The Bethany area sites formed part of the early
Christian pilgrimage route between Jerusalem, the Jordan River,
and Mount Nebo.
The area is also associated with the biblical account of how the
Prophet Elijah (Mar Elias in Arabic) ascended to heaven in a whirlwind
on a chariot of fire, having parted the waters of the Jordan River
and walked across it with his anointed successor, the Prophet Elisha
(2, Kings 2:5-14). Joshua is also said to have crossed the Jordan
River at this point.
The Jordanian Department of Antiquities has now
identified nearly 20 related sites within an area stretching some
3 km east of the Jordan River. The site of Bethany beyond the Jordan
has also been known by other names over the past 2000 years, including
Beth-Abara of Bethabara, Beit el-Obour (`house of the crossing`
in Arabic), Beit `Anya, Bethania , Bethennabris,`Ainon where now
Saphsaphas`( on the sixth century Byzantine Madaba mosaic map of
Holy Land), Saphsas or Sapsas, and perhaps also Beth-Barah (Judges
7:24-25).
The main settlement of Bethany beyond Jordan,
some 1.5 km east of the Jordan River, comprises structures on and
around a small nature hill, adjacent to the spring and small oasis
at the head of the Wadi Kharrar (a perennial riverbed). The hill
has long been known as Elijah's Hill, or Jebel Mar Elias or Tell
Mar Elias in Arabic. The site comprises a settlement that was inhabited
from the time of Christ and John the Baptist, throughout most of
the Byzantine period, into the early Islamic era, and again in Ottoman
centuries.
Excavations of the earliest settlement from the
days of Christ and John the Baptist have revealed at least three
plastered baptism pools, a system of water pipes and channels to
carry water to and from the site, and associated domestic and other
structures. Ancient writers and pilgrims called the fresh spring
at the site of Elijah's Hill both John the Baptist's Spring and
Elijah's Spring.
The later fifth to sixth century settlement from
the Byzantine era was a substantial walled monastery, comprising
plastered pools, water cisterns, and at least three churches and
other buildings with plain white and coloured mosaic floors, some
with crosses in the mosaics. One church mosaic inscription mentions
Rotorius as the `head of the monastery`.
The Byzantine writers Jerome and Eusebius mentioned
`Bethabara beyond the Jordan` in the fourth century as a pilgrimage
destination where people went to be baptised.

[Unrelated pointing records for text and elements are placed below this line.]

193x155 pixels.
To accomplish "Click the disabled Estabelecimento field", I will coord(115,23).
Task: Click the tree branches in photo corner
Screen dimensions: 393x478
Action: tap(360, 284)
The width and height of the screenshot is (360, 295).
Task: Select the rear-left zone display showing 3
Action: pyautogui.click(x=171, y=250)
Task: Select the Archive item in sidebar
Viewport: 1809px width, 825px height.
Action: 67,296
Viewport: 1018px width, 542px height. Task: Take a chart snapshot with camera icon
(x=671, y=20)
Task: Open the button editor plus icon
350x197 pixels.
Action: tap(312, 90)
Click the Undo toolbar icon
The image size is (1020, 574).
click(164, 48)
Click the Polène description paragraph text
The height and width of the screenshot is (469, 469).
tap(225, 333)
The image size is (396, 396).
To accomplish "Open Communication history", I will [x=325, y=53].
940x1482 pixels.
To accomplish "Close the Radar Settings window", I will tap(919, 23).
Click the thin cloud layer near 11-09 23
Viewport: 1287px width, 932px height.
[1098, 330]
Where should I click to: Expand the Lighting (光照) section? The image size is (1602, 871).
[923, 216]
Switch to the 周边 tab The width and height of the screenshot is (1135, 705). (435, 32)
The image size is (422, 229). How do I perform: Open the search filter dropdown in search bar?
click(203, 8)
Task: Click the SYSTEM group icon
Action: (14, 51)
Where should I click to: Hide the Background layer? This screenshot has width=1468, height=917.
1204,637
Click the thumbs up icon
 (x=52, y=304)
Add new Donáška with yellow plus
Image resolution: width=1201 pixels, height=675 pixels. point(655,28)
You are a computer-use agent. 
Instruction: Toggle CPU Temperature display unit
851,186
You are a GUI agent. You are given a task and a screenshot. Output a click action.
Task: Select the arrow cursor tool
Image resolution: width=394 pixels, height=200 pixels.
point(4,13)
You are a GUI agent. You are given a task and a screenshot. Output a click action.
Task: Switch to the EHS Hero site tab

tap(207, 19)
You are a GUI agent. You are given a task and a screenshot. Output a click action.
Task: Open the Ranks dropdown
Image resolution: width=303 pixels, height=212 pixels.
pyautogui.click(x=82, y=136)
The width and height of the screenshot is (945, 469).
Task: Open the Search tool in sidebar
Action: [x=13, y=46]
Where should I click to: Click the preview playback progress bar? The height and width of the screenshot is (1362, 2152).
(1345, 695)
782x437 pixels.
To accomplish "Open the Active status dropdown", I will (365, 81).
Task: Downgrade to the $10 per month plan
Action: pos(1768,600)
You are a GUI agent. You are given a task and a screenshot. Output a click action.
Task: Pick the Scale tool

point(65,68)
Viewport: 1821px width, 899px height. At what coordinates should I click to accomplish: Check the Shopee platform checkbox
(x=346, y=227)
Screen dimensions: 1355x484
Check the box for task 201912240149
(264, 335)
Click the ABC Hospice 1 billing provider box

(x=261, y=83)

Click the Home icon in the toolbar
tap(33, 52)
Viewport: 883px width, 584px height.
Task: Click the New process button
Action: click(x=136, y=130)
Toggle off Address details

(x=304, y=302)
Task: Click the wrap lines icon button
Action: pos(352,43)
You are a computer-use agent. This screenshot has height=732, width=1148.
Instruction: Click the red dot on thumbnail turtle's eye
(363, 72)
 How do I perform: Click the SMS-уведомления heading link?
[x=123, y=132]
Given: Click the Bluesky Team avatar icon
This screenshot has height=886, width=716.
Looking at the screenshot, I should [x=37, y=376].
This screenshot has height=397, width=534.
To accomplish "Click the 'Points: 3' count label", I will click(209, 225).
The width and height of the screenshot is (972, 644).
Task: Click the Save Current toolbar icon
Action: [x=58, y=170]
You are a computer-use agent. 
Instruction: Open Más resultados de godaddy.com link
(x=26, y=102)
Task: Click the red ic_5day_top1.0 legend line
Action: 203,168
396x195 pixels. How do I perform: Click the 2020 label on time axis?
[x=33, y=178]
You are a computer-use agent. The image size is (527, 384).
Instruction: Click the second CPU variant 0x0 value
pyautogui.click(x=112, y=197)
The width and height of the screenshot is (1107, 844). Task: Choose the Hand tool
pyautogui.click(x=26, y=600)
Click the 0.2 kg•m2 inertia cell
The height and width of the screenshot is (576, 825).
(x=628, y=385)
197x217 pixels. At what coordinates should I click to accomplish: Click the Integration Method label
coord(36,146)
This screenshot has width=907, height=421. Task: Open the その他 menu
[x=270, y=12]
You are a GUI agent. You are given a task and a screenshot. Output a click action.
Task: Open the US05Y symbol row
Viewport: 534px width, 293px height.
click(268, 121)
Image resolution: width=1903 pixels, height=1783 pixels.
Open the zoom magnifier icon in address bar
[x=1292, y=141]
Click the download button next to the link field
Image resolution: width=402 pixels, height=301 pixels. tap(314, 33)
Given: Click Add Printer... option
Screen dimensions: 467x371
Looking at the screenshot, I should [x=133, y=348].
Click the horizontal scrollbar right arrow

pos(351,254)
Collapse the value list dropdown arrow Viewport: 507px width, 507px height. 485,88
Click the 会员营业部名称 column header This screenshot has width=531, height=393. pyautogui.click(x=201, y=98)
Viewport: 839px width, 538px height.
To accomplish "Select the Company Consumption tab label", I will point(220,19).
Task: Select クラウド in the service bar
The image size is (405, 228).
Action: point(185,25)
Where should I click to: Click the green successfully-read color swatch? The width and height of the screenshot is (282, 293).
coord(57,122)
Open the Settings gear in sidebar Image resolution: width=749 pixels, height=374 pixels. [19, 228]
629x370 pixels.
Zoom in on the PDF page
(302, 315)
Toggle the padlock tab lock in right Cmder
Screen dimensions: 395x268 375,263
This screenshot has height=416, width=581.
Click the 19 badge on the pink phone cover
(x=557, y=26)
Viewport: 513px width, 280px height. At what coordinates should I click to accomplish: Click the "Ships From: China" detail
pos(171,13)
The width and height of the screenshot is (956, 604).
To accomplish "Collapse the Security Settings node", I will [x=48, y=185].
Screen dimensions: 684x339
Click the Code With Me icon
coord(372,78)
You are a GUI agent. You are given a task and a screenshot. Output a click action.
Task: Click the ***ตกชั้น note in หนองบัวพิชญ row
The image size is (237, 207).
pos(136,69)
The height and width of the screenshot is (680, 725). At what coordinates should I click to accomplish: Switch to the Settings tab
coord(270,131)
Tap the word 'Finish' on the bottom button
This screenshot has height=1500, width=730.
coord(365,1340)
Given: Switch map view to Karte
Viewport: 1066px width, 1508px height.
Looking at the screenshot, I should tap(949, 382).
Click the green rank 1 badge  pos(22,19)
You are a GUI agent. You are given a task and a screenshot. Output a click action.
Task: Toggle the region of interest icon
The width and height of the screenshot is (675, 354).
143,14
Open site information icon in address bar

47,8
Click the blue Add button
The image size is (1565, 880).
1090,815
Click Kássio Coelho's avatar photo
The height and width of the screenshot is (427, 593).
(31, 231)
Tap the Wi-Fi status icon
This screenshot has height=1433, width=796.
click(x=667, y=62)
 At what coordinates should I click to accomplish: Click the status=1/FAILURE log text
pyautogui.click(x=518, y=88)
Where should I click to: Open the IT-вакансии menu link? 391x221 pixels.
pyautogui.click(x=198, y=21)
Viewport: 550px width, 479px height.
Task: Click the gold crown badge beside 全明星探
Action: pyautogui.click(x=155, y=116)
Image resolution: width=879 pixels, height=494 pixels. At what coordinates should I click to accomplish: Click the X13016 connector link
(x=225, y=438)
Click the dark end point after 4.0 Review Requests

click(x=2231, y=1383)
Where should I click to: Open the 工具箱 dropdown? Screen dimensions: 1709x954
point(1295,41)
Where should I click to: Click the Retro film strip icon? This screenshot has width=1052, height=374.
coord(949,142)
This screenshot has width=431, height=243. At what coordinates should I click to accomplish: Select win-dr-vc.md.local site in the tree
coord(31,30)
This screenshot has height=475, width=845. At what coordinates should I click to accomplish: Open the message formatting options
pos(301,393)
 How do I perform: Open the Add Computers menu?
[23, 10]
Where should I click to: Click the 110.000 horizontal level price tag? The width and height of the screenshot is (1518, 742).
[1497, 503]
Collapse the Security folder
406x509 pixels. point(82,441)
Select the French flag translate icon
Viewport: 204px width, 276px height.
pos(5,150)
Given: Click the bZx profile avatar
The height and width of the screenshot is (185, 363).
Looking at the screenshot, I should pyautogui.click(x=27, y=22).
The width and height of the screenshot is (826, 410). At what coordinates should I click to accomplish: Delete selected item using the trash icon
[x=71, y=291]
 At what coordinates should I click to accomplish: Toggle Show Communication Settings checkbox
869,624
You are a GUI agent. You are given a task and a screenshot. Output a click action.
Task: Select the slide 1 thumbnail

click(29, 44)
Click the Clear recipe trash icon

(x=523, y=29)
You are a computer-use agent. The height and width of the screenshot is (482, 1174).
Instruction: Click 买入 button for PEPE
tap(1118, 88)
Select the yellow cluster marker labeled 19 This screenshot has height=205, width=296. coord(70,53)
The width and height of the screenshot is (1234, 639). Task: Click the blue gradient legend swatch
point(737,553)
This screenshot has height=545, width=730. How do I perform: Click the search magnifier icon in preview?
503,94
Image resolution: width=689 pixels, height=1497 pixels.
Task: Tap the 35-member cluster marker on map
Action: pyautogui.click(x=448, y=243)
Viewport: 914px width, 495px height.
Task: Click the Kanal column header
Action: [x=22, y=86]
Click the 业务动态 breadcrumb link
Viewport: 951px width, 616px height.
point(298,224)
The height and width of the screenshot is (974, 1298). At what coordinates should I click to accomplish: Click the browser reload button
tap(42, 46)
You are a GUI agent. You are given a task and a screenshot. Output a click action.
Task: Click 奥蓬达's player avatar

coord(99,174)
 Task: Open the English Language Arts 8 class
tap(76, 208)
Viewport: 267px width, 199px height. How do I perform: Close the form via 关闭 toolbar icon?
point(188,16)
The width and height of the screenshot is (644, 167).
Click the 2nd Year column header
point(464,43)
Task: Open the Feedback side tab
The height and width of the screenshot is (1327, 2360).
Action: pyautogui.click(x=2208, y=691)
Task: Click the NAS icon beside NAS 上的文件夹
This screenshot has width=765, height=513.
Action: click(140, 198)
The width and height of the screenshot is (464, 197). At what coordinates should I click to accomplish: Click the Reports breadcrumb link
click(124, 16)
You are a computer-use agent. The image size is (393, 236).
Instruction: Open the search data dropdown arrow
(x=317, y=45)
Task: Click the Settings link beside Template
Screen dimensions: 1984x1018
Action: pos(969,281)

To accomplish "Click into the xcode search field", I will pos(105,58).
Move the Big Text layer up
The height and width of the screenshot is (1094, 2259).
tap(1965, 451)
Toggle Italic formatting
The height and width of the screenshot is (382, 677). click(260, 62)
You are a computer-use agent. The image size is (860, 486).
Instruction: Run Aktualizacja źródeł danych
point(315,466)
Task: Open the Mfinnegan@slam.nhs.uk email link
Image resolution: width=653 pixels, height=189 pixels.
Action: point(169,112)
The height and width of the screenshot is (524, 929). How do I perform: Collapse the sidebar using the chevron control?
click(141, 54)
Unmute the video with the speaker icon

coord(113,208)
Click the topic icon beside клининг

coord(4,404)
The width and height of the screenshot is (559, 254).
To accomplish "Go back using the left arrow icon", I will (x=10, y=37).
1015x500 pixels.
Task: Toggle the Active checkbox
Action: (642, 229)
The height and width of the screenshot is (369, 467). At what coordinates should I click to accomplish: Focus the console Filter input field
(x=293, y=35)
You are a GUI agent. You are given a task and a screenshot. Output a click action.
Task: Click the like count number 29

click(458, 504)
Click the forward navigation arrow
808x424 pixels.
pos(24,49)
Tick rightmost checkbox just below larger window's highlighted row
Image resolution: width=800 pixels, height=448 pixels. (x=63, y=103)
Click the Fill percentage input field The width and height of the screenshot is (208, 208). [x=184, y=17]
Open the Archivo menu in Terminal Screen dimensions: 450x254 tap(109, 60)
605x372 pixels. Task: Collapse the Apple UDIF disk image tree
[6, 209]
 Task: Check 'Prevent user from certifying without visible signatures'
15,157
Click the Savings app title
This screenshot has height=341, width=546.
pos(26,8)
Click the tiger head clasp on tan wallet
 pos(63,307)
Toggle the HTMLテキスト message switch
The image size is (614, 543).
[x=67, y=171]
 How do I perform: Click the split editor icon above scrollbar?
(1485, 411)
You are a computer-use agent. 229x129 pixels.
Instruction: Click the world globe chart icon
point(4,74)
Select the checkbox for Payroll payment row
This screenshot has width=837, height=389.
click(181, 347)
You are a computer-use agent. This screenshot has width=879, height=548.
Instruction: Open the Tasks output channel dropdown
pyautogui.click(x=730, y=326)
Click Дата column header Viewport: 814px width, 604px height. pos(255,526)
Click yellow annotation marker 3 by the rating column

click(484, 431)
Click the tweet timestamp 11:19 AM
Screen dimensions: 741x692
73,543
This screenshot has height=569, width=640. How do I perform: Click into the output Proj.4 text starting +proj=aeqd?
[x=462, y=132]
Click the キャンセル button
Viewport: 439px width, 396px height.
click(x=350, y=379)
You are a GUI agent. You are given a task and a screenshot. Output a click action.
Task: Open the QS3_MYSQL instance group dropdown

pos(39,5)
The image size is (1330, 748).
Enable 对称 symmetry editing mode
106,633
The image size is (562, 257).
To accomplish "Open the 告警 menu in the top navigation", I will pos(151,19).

Helena, the mother
of Emperor Constantine, is to have crossed the Jordan River and
visited Elijah's Hill and the cave where John the Baptist lived,
and built a church there to commemorate him. Stone and mud structures
on the summit of Elijah's Hill and on the adjacent hills to the
south and east date from the mid-to-late Ottoman period (16th-18th
centuries), when Greek Orthodox monks established a monastery at
the site comprising different structures for worship, their residence
and accommodation for visiting pilgrims.